Zounds! There's an example to bring in for levity in the middle of a bland statistics lecture. I don't know which is more mind-boggling-- that a lawyer made such a transparently stupid argument, or that a jury bought it.

Brock

There's basically two ways to regulate activity in this country: through a specialized regulatory agency (FCC, FTC, SEC, etc.) or through the general purpose Courts.

Within the Courts there are specialized bodies of law, such as Corporate law, Partnership law, etc., and then there's Torts. Torts is basically how Courts regulate un-contracted for interactions between people where one of them came to harm (actually, it's where one of them was exposed to un-contracted for risk, but without harm there's no damages, so no one ever sues over the bullet that misses).

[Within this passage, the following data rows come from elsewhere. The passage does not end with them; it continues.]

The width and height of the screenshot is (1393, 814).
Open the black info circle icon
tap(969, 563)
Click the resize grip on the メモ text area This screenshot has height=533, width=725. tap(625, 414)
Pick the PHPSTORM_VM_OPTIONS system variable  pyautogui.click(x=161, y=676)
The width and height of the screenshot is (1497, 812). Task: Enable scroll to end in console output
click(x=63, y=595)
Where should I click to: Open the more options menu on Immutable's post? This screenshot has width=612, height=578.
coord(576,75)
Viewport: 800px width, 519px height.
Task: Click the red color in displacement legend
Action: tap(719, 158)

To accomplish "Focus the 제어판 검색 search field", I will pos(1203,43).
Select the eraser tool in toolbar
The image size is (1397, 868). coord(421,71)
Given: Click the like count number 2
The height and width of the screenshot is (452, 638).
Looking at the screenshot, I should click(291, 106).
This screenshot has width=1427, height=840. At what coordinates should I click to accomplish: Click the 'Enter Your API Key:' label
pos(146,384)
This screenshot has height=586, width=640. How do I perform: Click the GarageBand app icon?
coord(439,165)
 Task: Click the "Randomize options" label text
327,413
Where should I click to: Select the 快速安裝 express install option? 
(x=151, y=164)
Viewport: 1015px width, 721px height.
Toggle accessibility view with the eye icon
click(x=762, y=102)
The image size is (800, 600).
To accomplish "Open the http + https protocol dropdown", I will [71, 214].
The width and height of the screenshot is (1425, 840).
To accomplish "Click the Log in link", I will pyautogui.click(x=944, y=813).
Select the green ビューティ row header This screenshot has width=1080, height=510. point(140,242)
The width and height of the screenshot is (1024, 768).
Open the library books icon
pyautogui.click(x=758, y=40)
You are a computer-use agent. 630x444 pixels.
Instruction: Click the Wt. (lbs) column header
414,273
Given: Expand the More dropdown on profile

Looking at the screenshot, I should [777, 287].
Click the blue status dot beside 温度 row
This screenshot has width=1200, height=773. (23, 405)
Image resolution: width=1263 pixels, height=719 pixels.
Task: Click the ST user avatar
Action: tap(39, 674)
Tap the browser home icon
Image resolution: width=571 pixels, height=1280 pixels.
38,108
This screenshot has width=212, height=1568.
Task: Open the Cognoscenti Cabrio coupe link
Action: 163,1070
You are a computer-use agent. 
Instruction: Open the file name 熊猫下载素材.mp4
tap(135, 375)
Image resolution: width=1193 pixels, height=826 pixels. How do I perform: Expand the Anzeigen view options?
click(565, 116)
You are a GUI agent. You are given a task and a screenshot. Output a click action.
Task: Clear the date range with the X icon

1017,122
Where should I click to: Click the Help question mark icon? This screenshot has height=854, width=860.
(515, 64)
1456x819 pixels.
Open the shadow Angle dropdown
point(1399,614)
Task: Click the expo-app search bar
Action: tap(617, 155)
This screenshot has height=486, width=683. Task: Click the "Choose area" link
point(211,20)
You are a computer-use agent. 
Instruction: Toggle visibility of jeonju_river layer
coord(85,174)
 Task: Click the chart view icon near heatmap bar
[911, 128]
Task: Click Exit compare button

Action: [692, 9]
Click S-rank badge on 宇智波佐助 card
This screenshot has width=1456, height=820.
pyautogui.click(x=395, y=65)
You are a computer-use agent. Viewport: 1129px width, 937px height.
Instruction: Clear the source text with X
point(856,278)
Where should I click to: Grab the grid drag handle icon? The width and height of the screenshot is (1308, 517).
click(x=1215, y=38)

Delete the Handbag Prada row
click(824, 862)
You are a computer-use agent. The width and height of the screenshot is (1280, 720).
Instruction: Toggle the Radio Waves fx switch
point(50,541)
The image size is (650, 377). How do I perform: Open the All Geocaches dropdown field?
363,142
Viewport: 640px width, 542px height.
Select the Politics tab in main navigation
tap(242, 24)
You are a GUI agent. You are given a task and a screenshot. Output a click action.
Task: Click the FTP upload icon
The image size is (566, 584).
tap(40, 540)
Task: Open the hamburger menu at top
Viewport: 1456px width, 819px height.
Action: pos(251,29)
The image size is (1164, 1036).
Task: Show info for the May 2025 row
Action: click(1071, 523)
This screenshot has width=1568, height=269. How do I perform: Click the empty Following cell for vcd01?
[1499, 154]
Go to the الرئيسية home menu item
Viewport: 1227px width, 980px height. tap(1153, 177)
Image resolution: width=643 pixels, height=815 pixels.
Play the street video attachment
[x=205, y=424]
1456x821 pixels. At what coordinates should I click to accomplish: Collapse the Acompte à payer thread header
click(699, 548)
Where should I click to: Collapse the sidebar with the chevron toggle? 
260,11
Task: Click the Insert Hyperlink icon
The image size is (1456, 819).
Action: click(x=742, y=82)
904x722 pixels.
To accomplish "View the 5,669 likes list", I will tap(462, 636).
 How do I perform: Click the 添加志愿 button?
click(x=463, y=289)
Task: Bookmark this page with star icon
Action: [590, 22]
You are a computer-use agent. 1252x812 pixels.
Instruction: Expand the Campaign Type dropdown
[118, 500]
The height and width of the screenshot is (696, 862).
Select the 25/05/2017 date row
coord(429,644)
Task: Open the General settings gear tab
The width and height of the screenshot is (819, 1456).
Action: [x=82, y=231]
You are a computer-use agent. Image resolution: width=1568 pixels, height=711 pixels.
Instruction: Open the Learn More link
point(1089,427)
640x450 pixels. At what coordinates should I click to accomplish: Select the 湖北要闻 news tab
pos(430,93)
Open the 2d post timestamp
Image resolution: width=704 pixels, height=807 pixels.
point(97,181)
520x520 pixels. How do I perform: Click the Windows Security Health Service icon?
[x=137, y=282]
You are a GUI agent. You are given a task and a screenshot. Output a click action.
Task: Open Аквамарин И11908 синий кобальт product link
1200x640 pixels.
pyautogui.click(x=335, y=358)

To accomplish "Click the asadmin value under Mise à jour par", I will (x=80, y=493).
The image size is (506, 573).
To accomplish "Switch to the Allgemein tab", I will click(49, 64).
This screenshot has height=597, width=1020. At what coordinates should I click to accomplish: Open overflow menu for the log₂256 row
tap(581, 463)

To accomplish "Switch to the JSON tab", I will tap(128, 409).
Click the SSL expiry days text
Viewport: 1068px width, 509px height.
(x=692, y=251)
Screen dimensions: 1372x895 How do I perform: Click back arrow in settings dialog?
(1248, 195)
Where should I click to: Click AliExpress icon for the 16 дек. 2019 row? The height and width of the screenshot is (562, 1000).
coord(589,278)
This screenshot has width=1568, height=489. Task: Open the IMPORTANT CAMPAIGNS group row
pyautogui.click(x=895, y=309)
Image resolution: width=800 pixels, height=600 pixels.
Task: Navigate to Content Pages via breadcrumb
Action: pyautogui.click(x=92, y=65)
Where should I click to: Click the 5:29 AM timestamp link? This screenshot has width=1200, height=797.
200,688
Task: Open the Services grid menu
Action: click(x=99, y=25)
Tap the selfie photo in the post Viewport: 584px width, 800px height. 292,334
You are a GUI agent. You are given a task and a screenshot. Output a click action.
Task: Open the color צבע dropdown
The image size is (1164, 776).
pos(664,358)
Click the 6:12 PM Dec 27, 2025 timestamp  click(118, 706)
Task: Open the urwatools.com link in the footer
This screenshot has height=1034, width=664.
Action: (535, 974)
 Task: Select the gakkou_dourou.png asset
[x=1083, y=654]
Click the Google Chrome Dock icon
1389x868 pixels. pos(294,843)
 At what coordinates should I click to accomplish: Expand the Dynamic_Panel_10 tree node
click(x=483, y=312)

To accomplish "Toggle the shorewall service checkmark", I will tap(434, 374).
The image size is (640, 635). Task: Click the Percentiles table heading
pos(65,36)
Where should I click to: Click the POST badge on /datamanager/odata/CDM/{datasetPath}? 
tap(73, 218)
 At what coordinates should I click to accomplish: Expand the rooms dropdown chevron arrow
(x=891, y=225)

The questions you asked at the end of your post are a round-about way of saying that general purpose Tort law, while appropriate for car accidents and slippery floors, does not properly account for the economic consequences of pharmaceutical torts. Your questions naturally lead down the path to an assertion: a specialized body of law is needed (legislated by Congress), or the FDA needs the authority to take these cases out of the Federal Courts and put them in special regulatory hearings (A "hearing" is just another way of saying a trial, but within an Agency instead of in a Court).

Michael Spencer

Like many economists you ignore the emotional side of "value" - it's very hard to quantify.

The evidence in the case showed that:
1. Merck suppressed studies which showed possible dangers from Vioxx;
2. Merck aggressively marketed Vioxx to the public;
3. Merck knew that there were serious questions as to the safety of the drug while they were aggressively pushing it;

The jury "punished" Merck for being a bunch of s.o.b.'s - which is exactly what punitive damages are designed to do. The size of the verdict is merely a measure of the jurors' outrage, it had very little to do with the economics of the underlying situation.

On the liability issue:
Merck says that Vioxx was not the cause of death, but given the evidence in #1-3 above, what reasonable man would believe them? Personally, I doubt that Vioxx was the cause of death, but once the plaintiff made a prima facie case on cause of death, how could Merck rebut? They had no credibility.

Things that make no economic sense can nevertheless be quite reasonable.

M. Sean Fosmire

The reason that the jury was not instructed to do as you suggest is that the procedure in most states with caps on damages is to have the court reduce the jury award in post-verdict proceedings. The jury in most states is never told that there is a cap.